__ASSIGNED TASK__
Copy all of the entries that follow, exactly.

__DATASET__
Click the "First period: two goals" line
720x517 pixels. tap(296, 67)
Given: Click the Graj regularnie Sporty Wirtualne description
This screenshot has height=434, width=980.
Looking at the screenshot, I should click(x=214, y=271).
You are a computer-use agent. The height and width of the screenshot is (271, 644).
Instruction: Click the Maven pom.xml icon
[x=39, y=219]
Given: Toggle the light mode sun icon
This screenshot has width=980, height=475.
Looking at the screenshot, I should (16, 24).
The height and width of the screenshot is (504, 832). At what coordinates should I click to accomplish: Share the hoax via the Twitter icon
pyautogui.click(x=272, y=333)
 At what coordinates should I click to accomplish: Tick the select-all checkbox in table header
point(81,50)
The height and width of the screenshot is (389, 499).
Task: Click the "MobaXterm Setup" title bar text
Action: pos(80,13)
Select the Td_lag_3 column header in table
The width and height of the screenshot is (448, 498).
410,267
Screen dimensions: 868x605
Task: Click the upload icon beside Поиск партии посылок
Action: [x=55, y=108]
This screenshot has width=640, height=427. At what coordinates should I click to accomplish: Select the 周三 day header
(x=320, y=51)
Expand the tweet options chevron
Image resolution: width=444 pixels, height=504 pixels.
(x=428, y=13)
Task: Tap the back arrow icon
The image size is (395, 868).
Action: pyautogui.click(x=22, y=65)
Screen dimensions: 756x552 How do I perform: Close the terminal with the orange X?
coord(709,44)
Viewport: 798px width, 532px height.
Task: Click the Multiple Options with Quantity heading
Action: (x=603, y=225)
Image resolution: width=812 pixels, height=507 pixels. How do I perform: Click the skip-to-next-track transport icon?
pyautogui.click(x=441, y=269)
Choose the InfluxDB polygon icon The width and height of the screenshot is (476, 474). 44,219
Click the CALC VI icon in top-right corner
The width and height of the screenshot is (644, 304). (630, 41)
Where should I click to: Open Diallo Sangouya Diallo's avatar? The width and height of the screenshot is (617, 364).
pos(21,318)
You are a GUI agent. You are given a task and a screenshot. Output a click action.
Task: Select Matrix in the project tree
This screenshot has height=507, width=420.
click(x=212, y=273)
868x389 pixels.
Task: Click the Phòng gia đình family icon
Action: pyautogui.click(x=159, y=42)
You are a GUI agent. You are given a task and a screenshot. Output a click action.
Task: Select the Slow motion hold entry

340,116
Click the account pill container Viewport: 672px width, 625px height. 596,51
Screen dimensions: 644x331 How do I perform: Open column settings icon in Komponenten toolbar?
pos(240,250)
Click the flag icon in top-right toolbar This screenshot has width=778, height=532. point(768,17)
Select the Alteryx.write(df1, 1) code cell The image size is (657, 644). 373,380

__SOLUTION TO THIS TASK__
Click the "First period: two goals" line
720x517 pixels. tap(296, 67)
Given: Click the Graj regularnie Sporty Wirtualne description
This screenshot has height=434, width=980.
Looking at the screenshot, I should click(x=214, y=271).
You are a computer-use agent. The height and width of the screenshot is (271, 644).
Instruction: Click the Maven pom.xml icon
[x=39, y=219]
Given: Toggle the light mode sun icon
This screenshot has width=980, height=475.
Looking at the screenshot, I should (16, 24).
The height and width of the screenshot is (504, 832). At what coordinates should I click to accomplish: Share the hoax via the Twitter icon
pyautogui.click(x=272, y=333)
 At what coordinates should I click to accomplish: Tick the select-all checkbox in table header
point(81,50)
The height and width of the screenshot is (389, 499).
Task: Click the "MobaXterm Setup" title bar text
Action: pos(80,13)
Select the Td_lag_3 column header in table
The width and height of the screenshot is (448, 498).
410,267
Screen dimensions: 868x605
Task: Click the upload icon beside Поиск партии посылок
Action: [x=55, y=108]
This screenshot has width=640, height=427. At what coordinates should I click to accomplish: Select the 周三 day header
(x=320, y=51)
Expand the tweet options chevron
Image resolution: width=444 pixels, height=504 pixels.
(x=428, y=13)
Task: Tap the back arrow icon
The image size is (395, 868).
Action: pyautogui.click(x=22, y=65)
Screen dimensions: 756x552 How do I perform: Close the terminal with the orange X?
coord(709,44)
Viewport: 798px width, 532px height.
Task: Click the Multiple Options with Quantity heading
Action: (x=603, y=225)
Image resolution: width=812 pixels, height=507 pixels. How do I perform: Click the skip-to-next-track transport icon?
pyautogui.click(x=441, y=269)
Choose the InfluxDB polygon icon The width and height of the screenshot is (476, 474). 44,219
Click the CALC VI icon in top-right corner
The width and height of the screenshot is (644, 304). (630, 41)
Where should I click to: Open Diallo Sangouya Diallo's avatar? The width and height of the screenshot is (617, 364).
pos(21,318)
You are a GUI agent. You are given a task and a screenshot. Output a click action.
Task: Select Matrix in the project tree
This screenshot has height=507, width=420.
click(x=212, y=273)
868x389 pixels.
Task: Click the Phòng gia đình family icon
Action: pyautogui.click(x=159, y=42)
You are a GUI agent. You are given a task and a screenshot. Output a click action.
Task: Select the Slow motion hold entry

340,116
Click the account pill container Viewport: 672px width, 625px height. 596,51
Screen dimensions: 644x331 How do I perform: Open column settings icon in Komponenten toolbar?
pos(240,250)
Click the flag icon in top-right toolbar This screenshot has width=778, height=532. point(768,17)
Select the Alteryx.write(df1, 1) code cell The image size is (657, 644). 373,380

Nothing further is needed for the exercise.